Si mon courage ne doit rien aux contingences, c’est parce que l’origine, était le double socle historique et culturel, intellectuel, religieux du Maroc et du Sénégal, deux socles unis dans un cycle, d’osmose, au delà des identités nationales respectives et spécifiques.
La singularité des relations entre le Maroc le Sénégal remonte aux temps immémoriaux des caravanes trans-sahariennes et des almoravides, et a toujours été caractérisée par la richesse et la densité de leurs échanges. Qui ne se souvient, non sans émotion, de l’escale à Dakar du Roi Mohamed V de retour d’exil en novembre 1955 ? Dans cette continuité historique, il me suffira d’évoquer la grande mosquée de Dakar, don du roi Hassan II, le festival d’Asilate dédié en 2006 au Président Senghor pour commémorer le centenaire de sa naissance. Je n’oublie pas que ce grand ami du Roi Hassan II est resté jusqu’à sa disparition, membre étranger de l’académie du Royaume du Maroc. Il apparait, dès lors que le fait constant, c’est bien le socle immatériel de valeurs partagées qui renvoient au même référentiel spirituel, l’Islam sunnite, vecteur de tolérance et d’humanisme.

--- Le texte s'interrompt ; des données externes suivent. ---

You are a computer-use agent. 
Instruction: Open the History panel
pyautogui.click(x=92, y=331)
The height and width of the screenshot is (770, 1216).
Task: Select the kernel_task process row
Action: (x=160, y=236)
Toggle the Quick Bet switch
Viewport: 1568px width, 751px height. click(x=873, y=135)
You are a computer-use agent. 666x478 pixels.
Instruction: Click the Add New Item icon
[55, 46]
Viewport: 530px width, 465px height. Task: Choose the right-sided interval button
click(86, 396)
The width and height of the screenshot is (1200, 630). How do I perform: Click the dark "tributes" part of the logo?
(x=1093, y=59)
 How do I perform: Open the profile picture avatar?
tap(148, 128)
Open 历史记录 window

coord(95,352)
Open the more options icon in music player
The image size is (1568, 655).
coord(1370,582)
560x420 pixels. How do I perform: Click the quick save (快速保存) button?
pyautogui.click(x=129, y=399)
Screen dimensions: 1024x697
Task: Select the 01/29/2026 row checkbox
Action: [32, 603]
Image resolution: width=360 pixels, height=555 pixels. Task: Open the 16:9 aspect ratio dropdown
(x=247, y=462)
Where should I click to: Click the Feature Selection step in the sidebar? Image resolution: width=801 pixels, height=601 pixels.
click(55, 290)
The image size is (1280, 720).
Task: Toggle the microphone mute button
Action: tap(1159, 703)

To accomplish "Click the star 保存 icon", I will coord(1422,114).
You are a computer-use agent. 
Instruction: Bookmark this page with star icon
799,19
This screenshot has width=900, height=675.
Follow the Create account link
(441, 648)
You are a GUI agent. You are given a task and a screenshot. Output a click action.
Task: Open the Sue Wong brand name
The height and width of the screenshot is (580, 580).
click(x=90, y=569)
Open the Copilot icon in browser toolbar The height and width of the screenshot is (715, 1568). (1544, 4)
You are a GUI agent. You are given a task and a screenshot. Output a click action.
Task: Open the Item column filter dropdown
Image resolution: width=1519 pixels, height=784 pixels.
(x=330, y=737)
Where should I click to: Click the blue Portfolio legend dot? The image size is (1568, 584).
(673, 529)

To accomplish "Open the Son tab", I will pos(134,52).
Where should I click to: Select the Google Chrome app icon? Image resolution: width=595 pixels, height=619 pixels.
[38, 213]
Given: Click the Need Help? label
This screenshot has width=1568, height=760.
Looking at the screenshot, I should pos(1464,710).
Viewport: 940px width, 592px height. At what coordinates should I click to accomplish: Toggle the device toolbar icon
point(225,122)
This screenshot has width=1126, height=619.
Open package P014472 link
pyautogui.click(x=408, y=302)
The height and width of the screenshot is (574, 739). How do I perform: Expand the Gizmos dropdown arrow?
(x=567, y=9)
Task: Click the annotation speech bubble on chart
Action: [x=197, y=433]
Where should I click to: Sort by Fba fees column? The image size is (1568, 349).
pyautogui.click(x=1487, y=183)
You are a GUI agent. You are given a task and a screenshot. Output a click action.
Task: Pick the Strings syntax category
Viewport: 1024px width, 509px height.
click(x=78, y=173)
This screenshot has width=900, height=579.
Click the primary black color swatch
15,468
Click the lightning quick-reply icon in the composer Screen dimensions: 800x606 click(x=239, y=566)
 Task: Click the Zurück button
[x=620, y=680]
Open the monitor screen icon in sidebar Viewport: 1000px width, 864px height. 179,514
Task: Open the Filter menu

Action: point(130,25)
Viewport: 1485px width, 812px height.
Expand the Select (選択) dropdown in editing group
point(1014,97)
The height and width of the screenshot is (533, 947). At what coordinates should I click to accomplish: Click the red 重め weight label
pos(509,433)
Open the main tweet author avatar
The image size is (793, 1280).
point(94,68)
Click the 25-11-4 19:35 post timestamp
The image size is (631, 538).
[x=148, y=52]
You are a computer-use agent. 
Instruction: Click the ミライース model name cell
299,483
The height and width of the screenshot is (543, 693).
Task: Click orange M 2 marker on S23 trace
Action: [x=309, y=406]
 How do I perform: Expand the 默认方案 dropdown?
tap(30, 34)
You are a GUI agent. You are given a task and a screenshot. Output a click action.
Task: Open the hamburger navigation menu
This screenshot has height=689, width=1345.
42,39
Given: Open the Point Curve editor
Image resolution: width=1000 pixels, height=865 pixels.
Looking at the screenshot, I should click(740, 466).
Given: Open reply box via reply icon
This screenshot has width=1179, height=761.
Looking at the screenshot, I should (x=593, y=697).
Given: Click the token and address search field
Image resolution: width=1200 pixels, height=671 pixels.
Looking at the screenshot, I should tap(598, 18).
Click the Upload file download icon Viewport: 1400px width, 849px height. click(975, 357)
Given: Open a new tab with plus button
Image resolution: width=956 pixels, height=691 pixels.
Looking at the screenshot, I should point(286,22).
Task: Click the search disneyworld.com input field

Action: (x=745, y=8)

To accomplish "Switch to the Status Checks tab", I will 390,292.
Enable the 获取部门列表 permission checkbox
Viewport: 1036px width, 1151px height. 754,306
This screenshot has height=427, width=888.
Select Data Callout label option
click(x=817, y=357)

Je me réjouis surtout de voir ce grand pays qu’est le Maroc sous la sage et féconde inspiration de sa Majesté le Roi Mohammed VI continuer d’incarner l’image rassurante d’un Etat moderne résolument tourné vers le progrès social et économique, une nation respectée, en totale maitrise de son destin. J’observe, depuis que la globalisation économique a envahi l’Agenda des gouvernements, que Le Sénégal et le Maroc se sont approprié l’impératif d’intensifier et de diversifier les échanges commerciaux entre les deux pays.
Je me satisfais de l’existence d’un partenariat économique revitalisé par la présence d’entreprises marocaines de premier plan opérant au Sénégal dans des secteurs aussi vitaux que la Banque, l’hôtellerie, l’agroalimentaire, les bâtiments et les travaux publiques, l’énergie et la pharmacie.

Cette hausse des investissements privés marocains au Sénégal est porteuse d’avenir. Bref, ce qui semble lier le Maroc au Sénégal a un parfum d’éternité. Il y a toujours un fil qui permet aux perles de faire le collier.
Je veux avant de conclure, redire mon infinie gratitude à sa Majesté le Roi Mohamed VI et lui donner l’assurance en pensant à Georges Bernanos que cette médaille que j’accepte avec fierté sera toujours « aux ordres de ma mémoire et de ma raison ».